# Ejercicio escrito A:
¿Puedes copiar sin cambios los registros que van desde la línea que contiene "Viewport: 446px width, 153px height." hasta la que contiene "Viewport: 437px width, 287px", ambas incluidas?

··········

Recordando a José Luis García Berlanga

La caída del imperio austrohúngaro

 

Berlanga, memoria de una época

El último representante del Imperio austrohúngaro, Luis García Berlanga, nos dejó recientemente. Fue el más aventajado director español, que hizo de la falta de todo una necesidad para decir algo. Y, a día de hoy, su cine se puede leer como un psicoanálisis tragicómico de la locura colectiva por la que ha pasado nuestra sociedad. Imaginemos, por ejemplo, la siguiente escena: un niño junto a sus padres (parecen humildes) es invitado a un salón de gente acomodada. En la mesa de la estancia reluce una fuente navideña, decorada con todo esplendor. El chaval, como niño y como pobre, nunca ha visto tantas cosas bonitas y buenas juntas, y coge tímidamente un polvorón de la fuente. La señora de la casa le ve y le recrimina, con cierta ironía, sus modales: “¿Acaso no te han enseñado a pedir las cosas?”. La madre del chaval, muerta de vergüenza, le pide perdón a la señora y esta le responde que no es grave, pues, al fin y al cabo, se trata de niños… Aunque, eso sí, a estos “hay que ir educándolos”. La reprimenda sirve de “lección” a la madre y esta asume su rol de sierva volviendo a pedir perdón a la señora, mientras el padre le da un cachete en la colleja al chaval y le zarandea. He aquí una escena que podría resumir el cine de Berlanga, donde suelen pagar justos por pecadores. Ante la situación mezquina generada por los poderosos, serán los débiles los que siempre recibirán los golpes. La hostia al niño, la prepotencia del jefe para con su trabajador, la violencia del sistema contra el individuo, la burocracia frente al sentido común, la injusticia como norma. Ese es su universo.

Cuando ves una de sus películas y compruebas que alguno de nuestros progenitores ríe con el dolor ajeno como algo normal, compruebas la brecha. “Es una de Berlanga”, luego hay que pasárselo bien, deben de estar pensando. Y uno también se lo “pasa”, pero sobre todo se pregunta si estamos viendo la misma película. Porque si algo ha hecho el cineasta valenciano es engañarnos dulcemente, hacernos tragar la espina untada en miel. La de una época y un cine que, como resumió Juan Antonio Bardem en las Conversaciones de Salamanca, se reducía a “lo políticamente ineficaz, a lo socialmente falso, a lo intelectualmente ínfimo y a lo estéticamente nulo e industrialmente raquítico”. La consecuencia lógica de una sociedad dañada en su línea de flotación: la educación y la consciencia. Por lo tanto, ¿qué se podía hacer?

En esta desolación se generó un tipo de cine de escasas referencias visuales, poco preocupado por su esencia fotográfica y completamente ajeno a las corrientes político-culturales que estaban aconteciendo, y en el que, excepciones aparte (1), todo se sostuvo bajo los cánones de la dramaturgia. Un modelo, el de nuestra industria, que se fue amoldando a través de esas faltas, a través de la censura, y en base a unas pocas fuentes externas de inspiración -si acaso el limitado número de películas norteamericanas que llegaban y los filmes enmarcados en el neorrealismo italiano. Esta última corriente fue, precisamente, la que más influyó en los Bardem, Berlanga y José María Forqué. Entre ellos, el valenciano -que despotricaría de la posterior nouvelle vague por el excesivo peso que en esta cobraba el director como autor de una película- fue responsable de una serie de obras esperpénticas irrepetibles, construidas bajo el tamiz de las “falsas comedias”. Su caso es un verdadero oasis (uno de los pocos) en el desierto de nuestro cine. Un fenómeno único y sorprendente.

··········

# Ejercicio escrito B:
En el texto sobre Berlanga, ¿por qué despotricaría el cineasta valenciano de la nouvelle vague?

··········

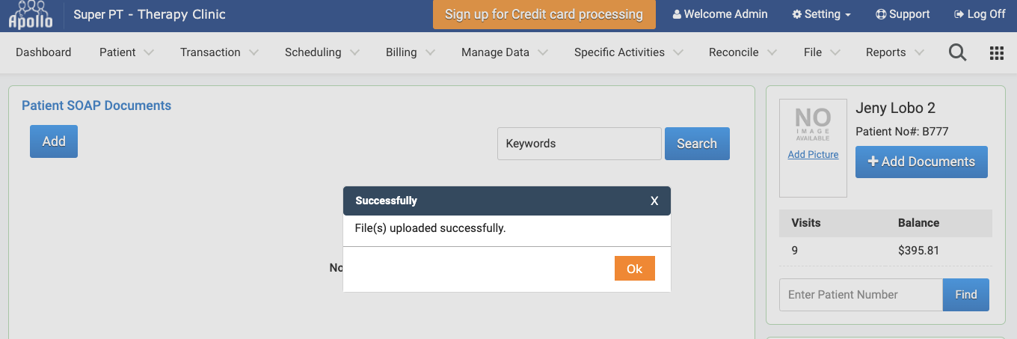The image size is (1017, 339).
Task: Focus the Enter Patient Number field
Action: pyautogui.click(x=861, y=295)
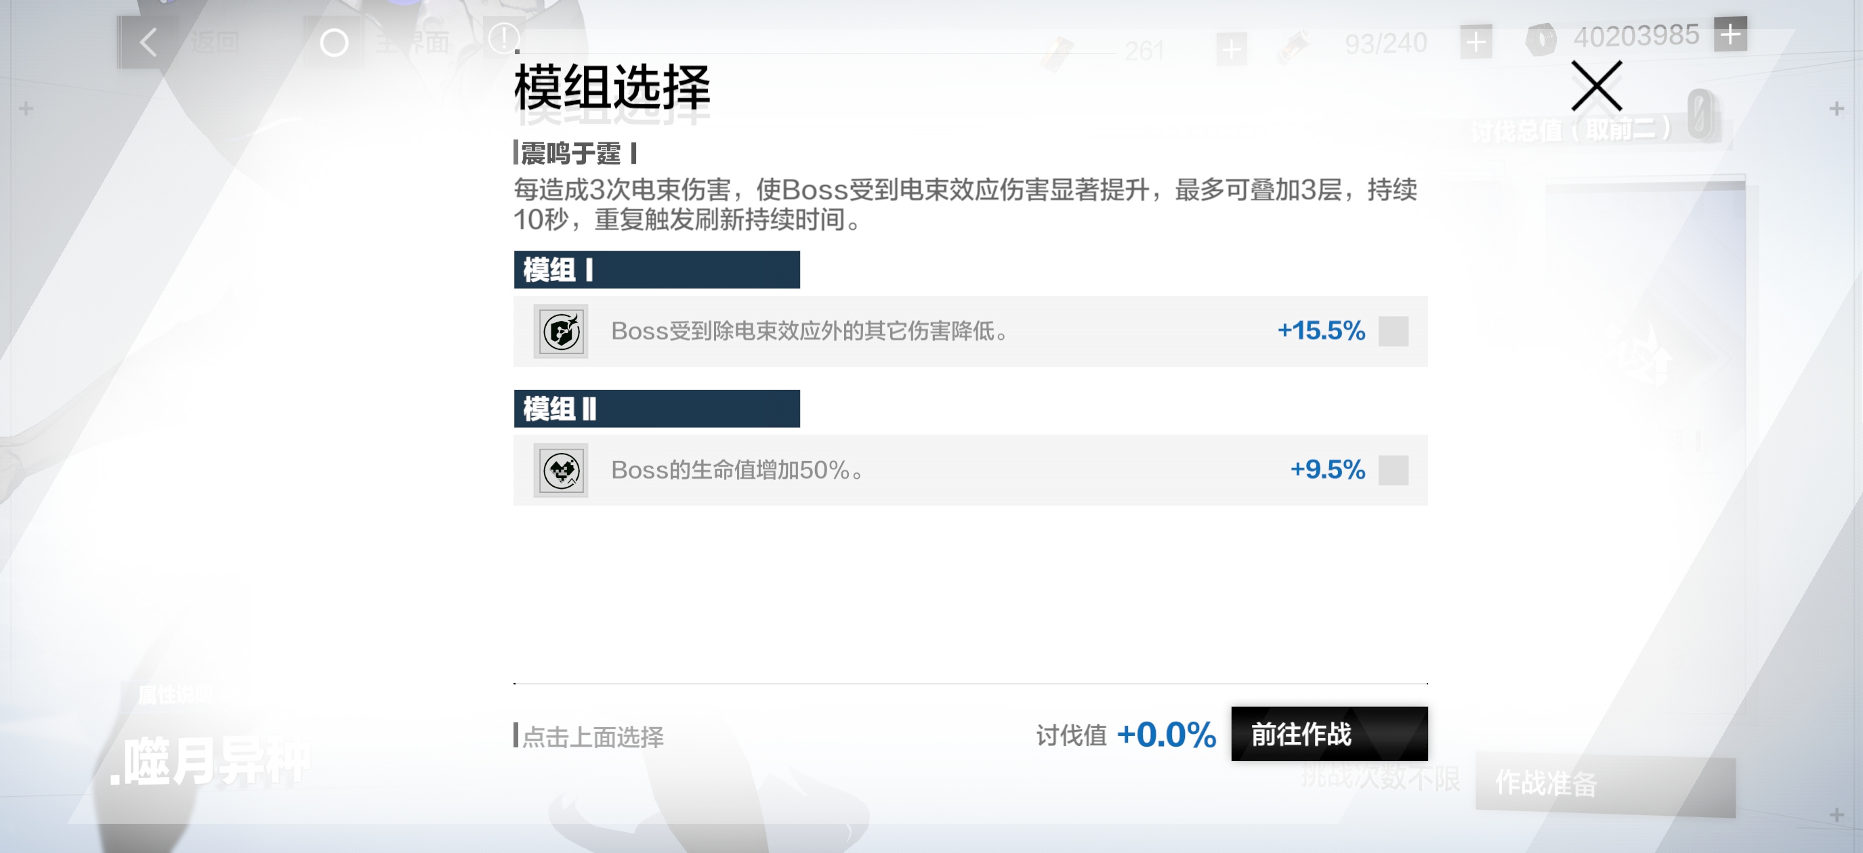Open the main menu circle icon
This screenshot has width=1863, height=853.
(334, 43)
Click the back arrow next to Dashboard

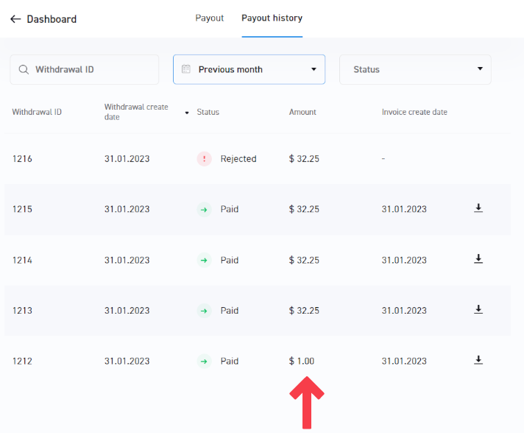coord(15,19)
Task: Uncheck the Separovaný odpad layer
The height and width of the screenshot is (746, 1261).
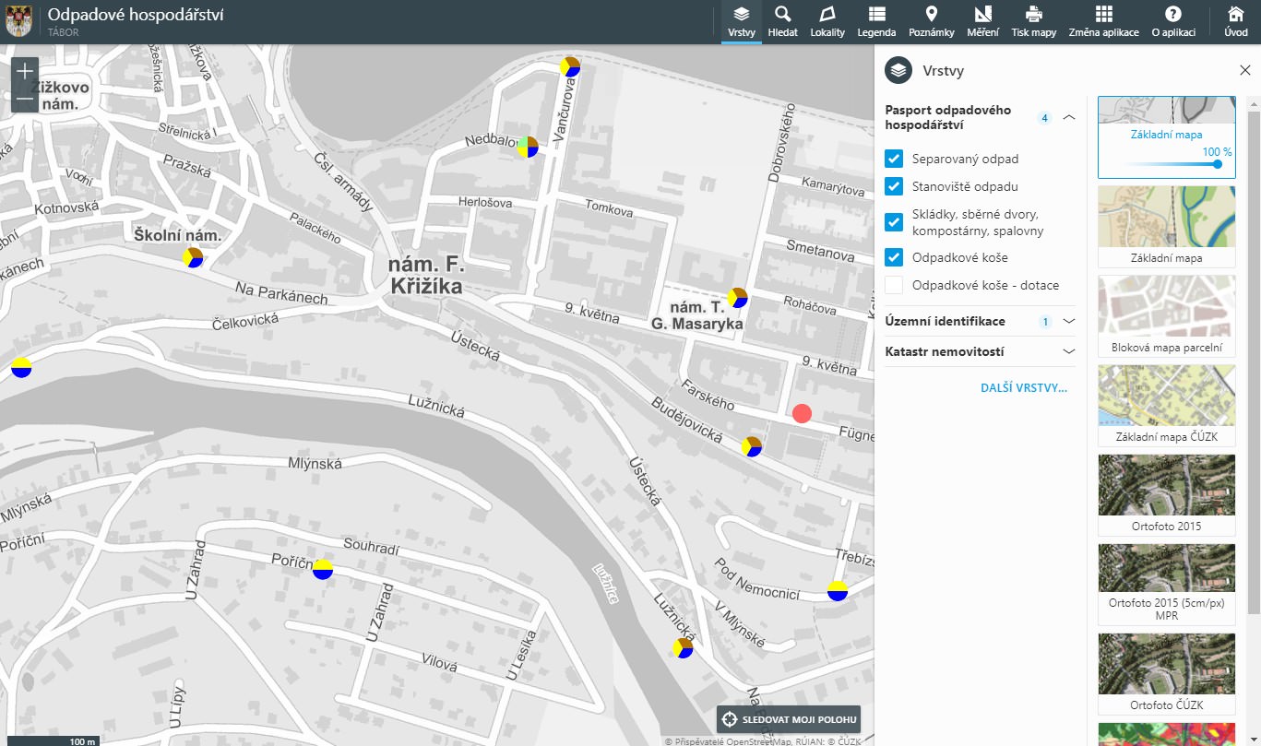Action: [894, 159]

··········

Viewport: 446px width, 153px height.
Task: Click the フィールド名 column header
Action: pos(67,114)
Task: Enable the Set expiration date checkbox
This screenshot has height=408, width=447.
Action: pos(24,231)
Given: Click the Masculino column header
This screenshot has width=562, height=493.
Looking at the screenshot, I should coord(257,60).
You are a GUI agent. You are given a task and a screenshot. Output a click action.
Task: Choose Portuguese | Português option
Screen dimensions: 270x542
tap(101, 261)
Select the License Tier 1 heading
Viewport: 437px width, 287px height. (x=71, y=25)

··········

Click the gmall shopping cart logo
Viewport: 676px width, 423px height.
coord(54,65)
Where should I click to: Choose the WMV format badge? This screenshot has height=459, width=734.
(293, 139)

··········

# Respuesta desarrollada A:
Viewport: 446px width, 153px height.
Task: Click the フィールド名 column header
Action: pos(67,114)
Task: Enable the Set expiration date checkbox
This screenshot has height=408, width=447.
Action: pos(24,231)
Given: Click the Masculino column header
This screenshot has width=562, height=493.
Looking at the screenshot, I should coord(257,60).
You are a GUI agent. You are given a task and a screenshot. Output a click action.
Task: Choose Portuguese | Português option
Screen dimensions: 270x542
tap(101, 261)
Select the License Tier 1 heading
Viewport: 437px width, 287px height. (x=71, y=25)

# Respuesta desarrollada B:
Porque en la nouvelle vague cobraba un peso excesivo el director como autor de una película.